Once as he was ascending up to the Monastery, a 90-minute footpath in the gorge of Aoös, he heard the devil try to terrify him with hatred, to shake his faith and his monastic dedication, in order to be wiped out into the terrible darkness of deceit and the traps of the evil one.
He Tormented His Body
And during his stay in the Stomiou Monastery, he followed the will of God by asceticism, selflessness, and sacrifices.
His late brother Luke Enzepidis once said to a priest: "I went up one morning from Konitsa to the monastery. When I arrived, I found outside of the Monastery and walking towards the woods my brother, Pasios, and the young theologian Panagiotis Nellas. Nellas had gone a little while before to try to be a novice under the Elder to become a monk, but what I saw when I got close shocked me. Both of them were completely barefoot, walking on the wild stones and the thorns of the forest. The feet of the young theologian were swollen and completely wounded. I did not dare to say anything to them. Panagiotis looked at me with a melancholic smile on his frozen lips. As for my brother (Paisios)?
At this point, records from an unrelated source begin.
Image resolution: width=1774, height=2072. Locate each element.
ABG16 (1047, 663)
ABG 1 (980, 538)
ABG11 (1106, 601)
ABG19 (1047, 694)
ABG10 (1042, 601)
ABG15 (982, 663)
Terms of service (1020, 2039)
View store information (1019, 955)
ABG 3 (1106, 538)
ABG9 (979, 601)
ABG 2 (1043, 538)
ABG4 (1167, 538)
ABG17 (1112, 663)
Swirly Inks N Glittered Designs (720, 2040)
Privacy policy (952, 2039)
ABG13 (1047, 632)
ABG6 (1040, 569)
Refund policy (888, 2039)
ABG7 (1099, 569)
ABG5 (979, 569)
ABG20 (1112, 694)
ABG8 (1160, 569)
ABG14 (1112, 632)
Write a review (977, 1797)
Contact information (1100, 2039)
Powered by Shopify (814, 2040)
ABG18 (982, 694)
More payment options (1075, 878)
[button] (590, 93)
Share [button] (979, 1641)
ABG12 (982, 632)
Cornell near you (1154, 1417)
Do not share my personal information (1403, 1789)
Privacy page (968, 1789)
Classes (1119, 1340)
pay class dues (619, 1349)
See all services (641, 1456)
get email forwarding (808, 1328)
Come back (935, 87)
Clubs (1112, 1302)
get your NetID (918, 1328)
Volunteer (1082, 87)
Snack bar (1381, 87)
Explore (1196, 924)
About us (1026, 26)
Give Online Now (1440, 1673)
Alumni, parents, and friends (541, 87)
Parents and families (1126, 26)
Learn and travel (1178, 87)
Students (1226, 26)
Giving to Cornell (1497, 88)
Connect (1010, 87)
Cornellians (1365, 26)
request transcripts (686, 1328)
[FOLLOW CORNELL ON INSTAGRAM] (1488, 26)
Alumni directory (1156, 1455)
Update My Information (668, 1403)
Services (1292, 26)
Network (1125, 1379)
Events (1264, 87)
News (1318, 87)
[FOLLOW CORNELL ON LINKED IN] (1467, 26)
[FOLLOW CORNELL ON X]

He gave me a sharp look that did not allow me to say or to comment on anything, not even to catch up!"
Stomiou Monastery in Konitsa |
The Miracle of Saint Arsenios for Elder Paisios
As long as he was in the Stomiou Monastery, he would go to Kerkyra, where Saint Arsenios had been buried by Cappadocians, and he recovered his relics and conveyed them secretly to Konitsa.
He would leave the next day and stayed at a hotel. The relics he put them under his pillow and he prayed.
Then, as he described, he felt his throat being choked by two hands, without seeing a man near him.
Spontaneously, he shouted, "Saint Arsenios, help me!" He immediately felt a force release him.
Rather Than Sleep, He Prayed in the Church
He visited the village of Konitsa, where he spent the night. He was housed in a home where he was offered coffee, but he did not accept food.
Instead of sleeping in the house, he spent the night praying in the nearby Church of the Panagia.
He struggled to live in this way, and thus he was truly Orthodox. Not only with Orthodox faith, but also with Orthodox life and ethos.
This was something that led him safely to the harbor of the future world, to the eternal joy of the Kingdom of God.
Piggy Banks in the Neighborhoods for the Poor
In certain houses in the neighborhoods of Konitsa he had left a piggy bank. He urged the people of Konitsa to throw their contributions, in order to buy from the management committee, as he had designated, food, clothes and medicines for the poor.
The support of our fellow men, according to Paisios, is a method of shielding the soul, an act of light.
He Converted the Evangelicals of Konitsa
During his stay as a monk in Konitsa, in the late 1950s and early 1960s, there lived in Konitsa certain Evangelicals, who had come from Cappadocia's Farasa.
They also founded a church and took in around fifty residents of Konitsa. He approached one of these people and persuaded them that they were carried away by mistakes and that they were not keeping themselves clean and unpolluted.
He also helped them to understand that the deeper things they want - happiness, joy - God gives them, and they are His treasures. The result? The church of the Evangelicals was emptied.